Tough guy Gru, moved by the charm of his kids, offers a caring alternative: a parent who encourages the efforts of his children, places their happiness above his own, and doesn’t fuss about success or failure. It’s where Gru breaks the mold, and chooses people and relationships over Vector’s lonesome obsessions of objects and achievements.
At first, rules dominate Gru’s interactions with the kids, “You will not cry or whine or laugh or giggle or sneeze or burp.” Later, he finds it in himself to love them, even when they break his rules. He knows, from his own cheerless childhood, that he ought to love them whether or not they keep his rules.
Finally, his pretended icy severity melts. During later bedtime story times, he movingly improvises on that first bedtime story in a way that betrays his affection for the children and what they really mean to him.
There’s a funny sequence where Gru is picking up and putting away toys that the girls have strewn around. His trusted sci-fi lieutenant Dr. Nefario triumphantly announces a date for their moon heist, but finds Gru hemming and hawing.
Furious, Nefario asks, “Please tell me this is not as a result of the girls’ dance recital. Is it?” Gru dismisses the suggestion, but Nefario sees through him, as we do.

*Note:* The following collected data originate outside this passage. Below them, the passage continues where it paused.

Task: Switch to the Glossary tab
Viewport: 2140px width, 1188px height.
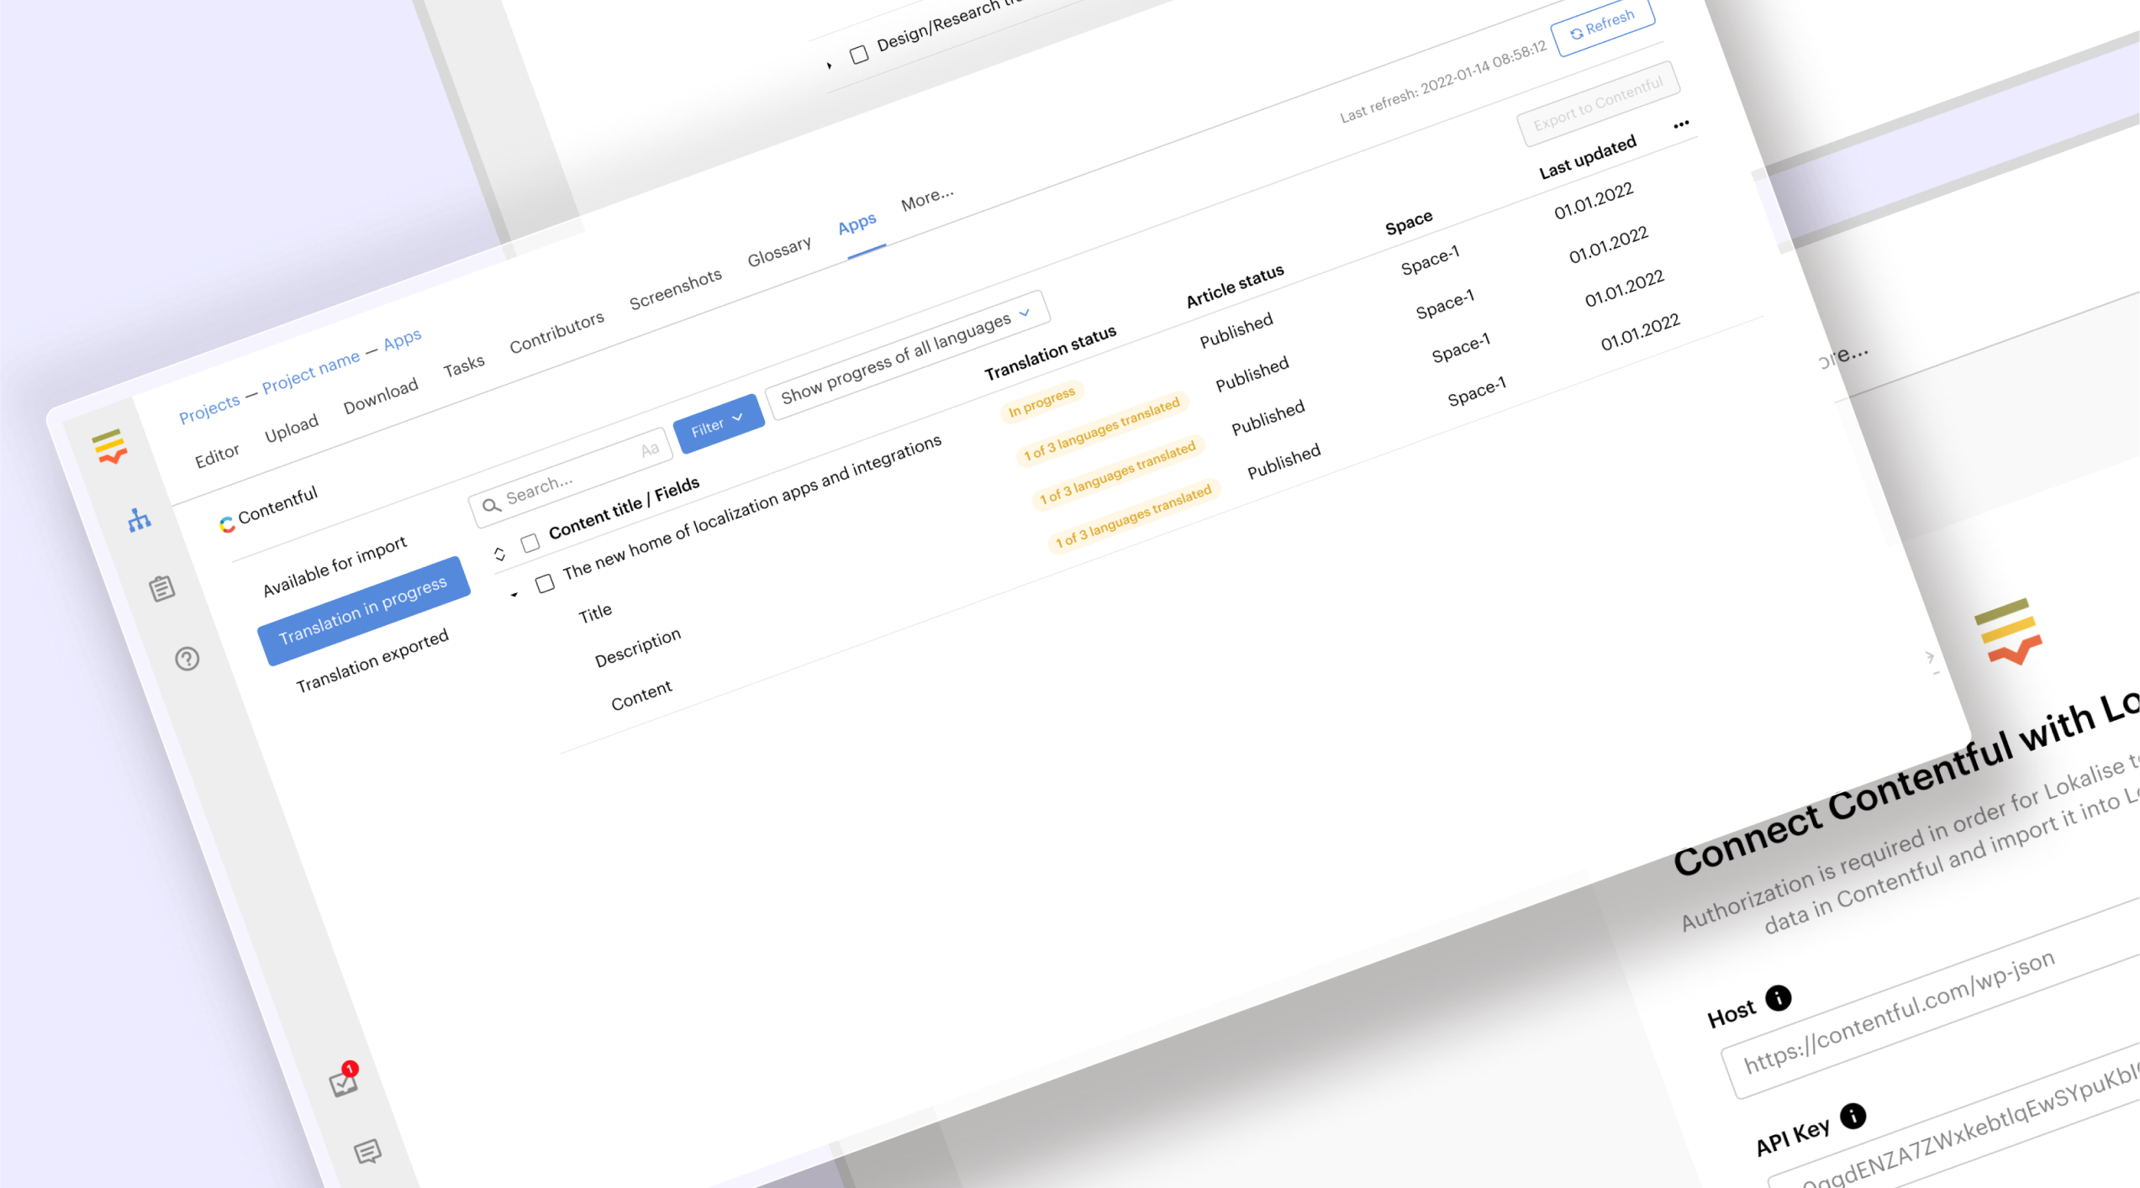Action: tap(778, 251)
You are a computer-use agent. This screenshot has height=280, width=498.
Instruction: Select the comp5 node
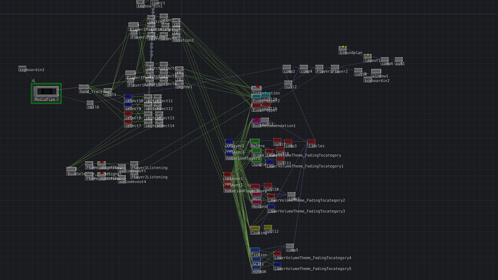tap(289, 246)
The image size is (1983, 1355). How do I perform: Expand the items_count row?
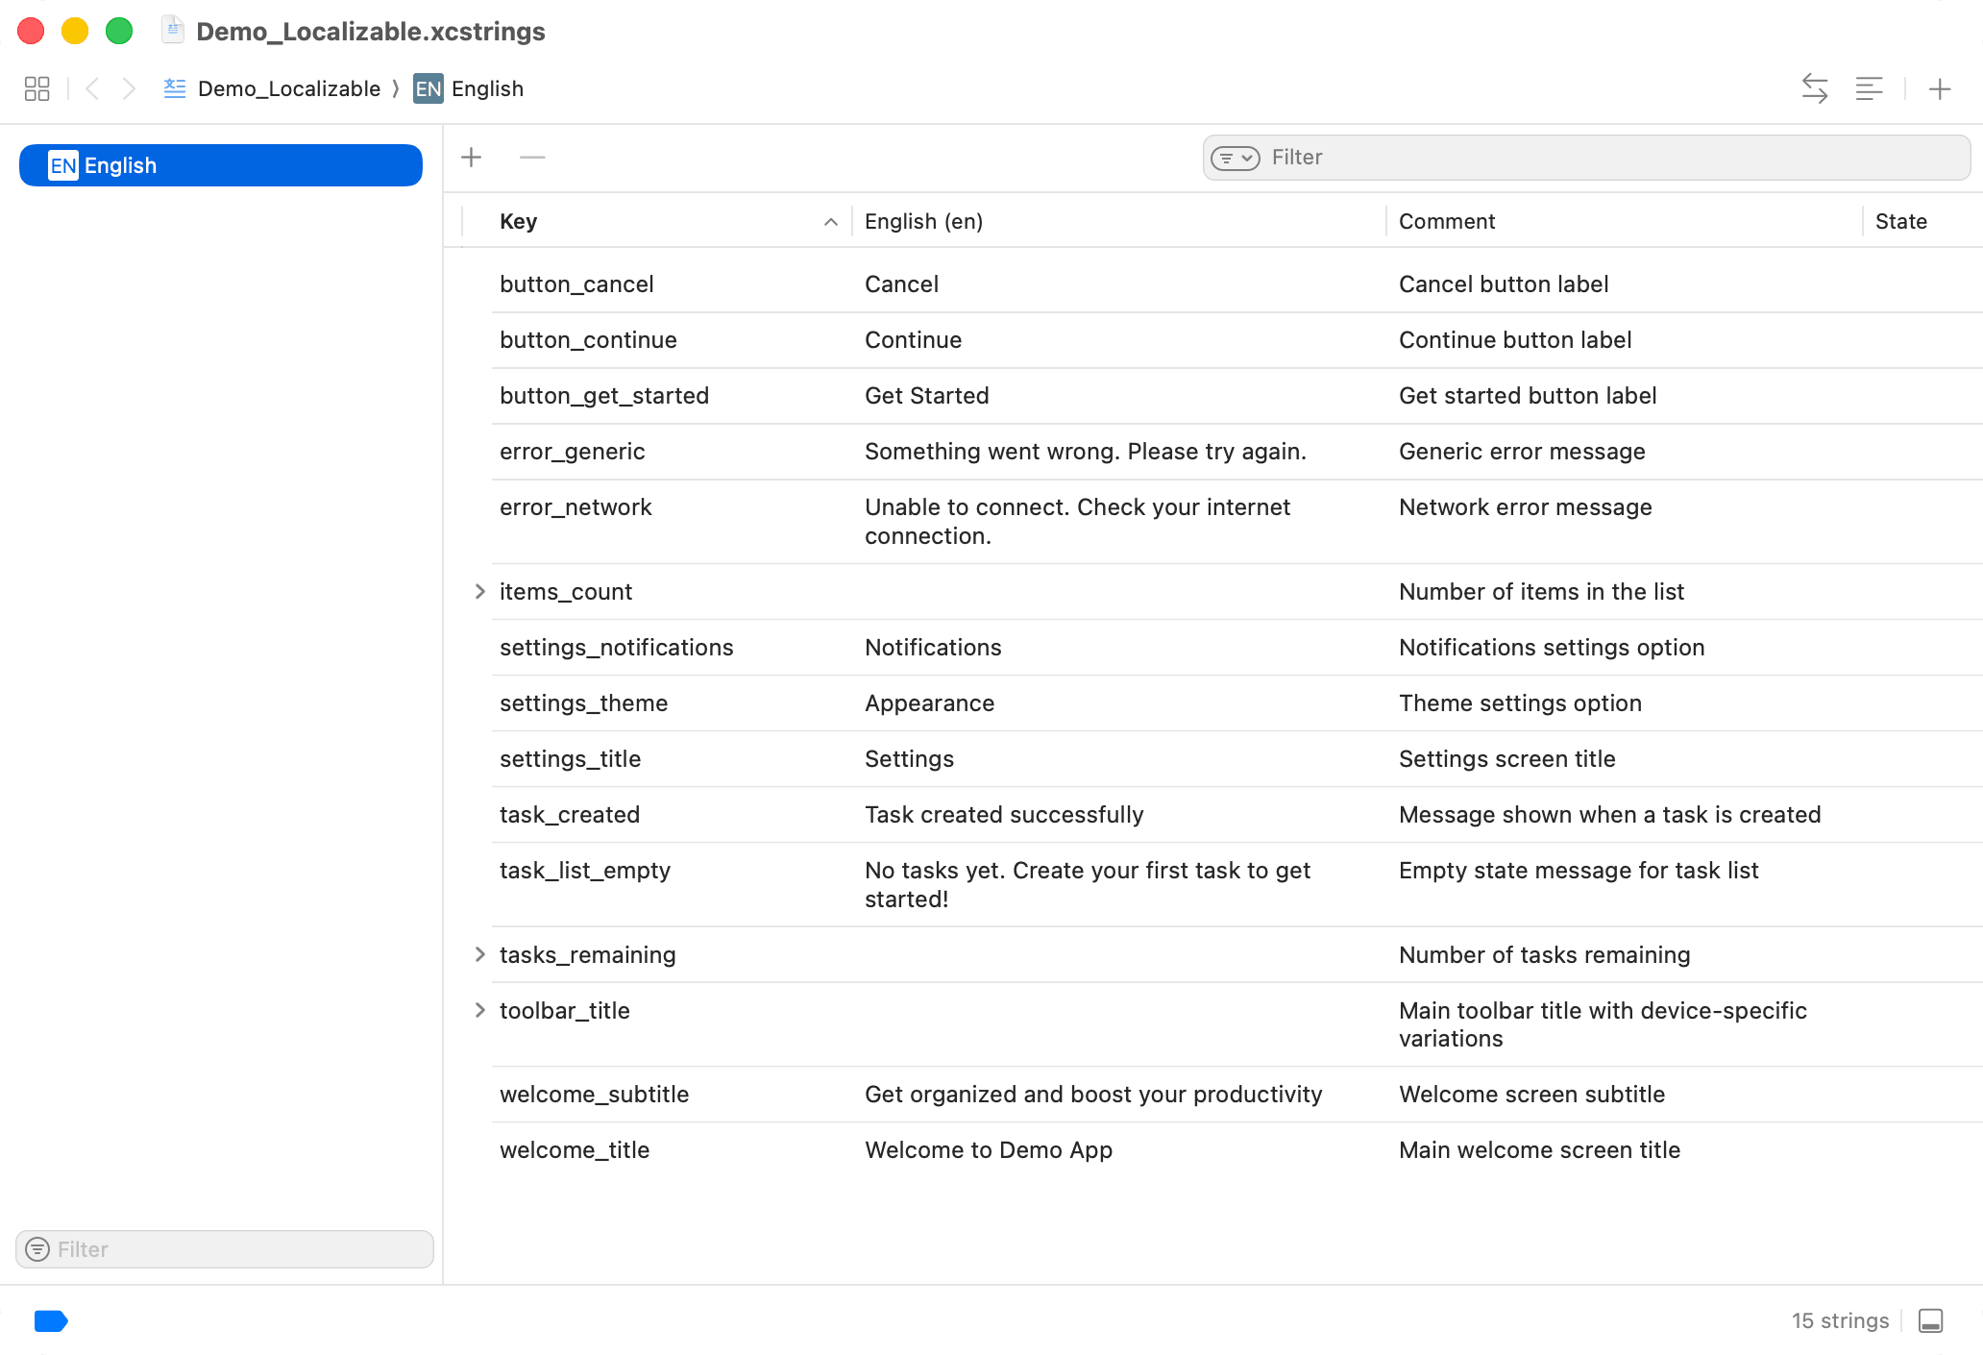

If you’ve read Oliver Goldsmith’s essay, “The Character of the Man in Black,” you’ll catch a bit of the film’s drift. Goldsmith’s astute sketch is of a kind man who pretends to be a misanthrope, merely to hide his bleeding heart.
In the film Gru wears black. His house, in a row of white houses, is black. And, like Goldsmith’s tragicomic figure, the “ruthless” Gru turns out to be a kindly hero beneath all that affected villainy.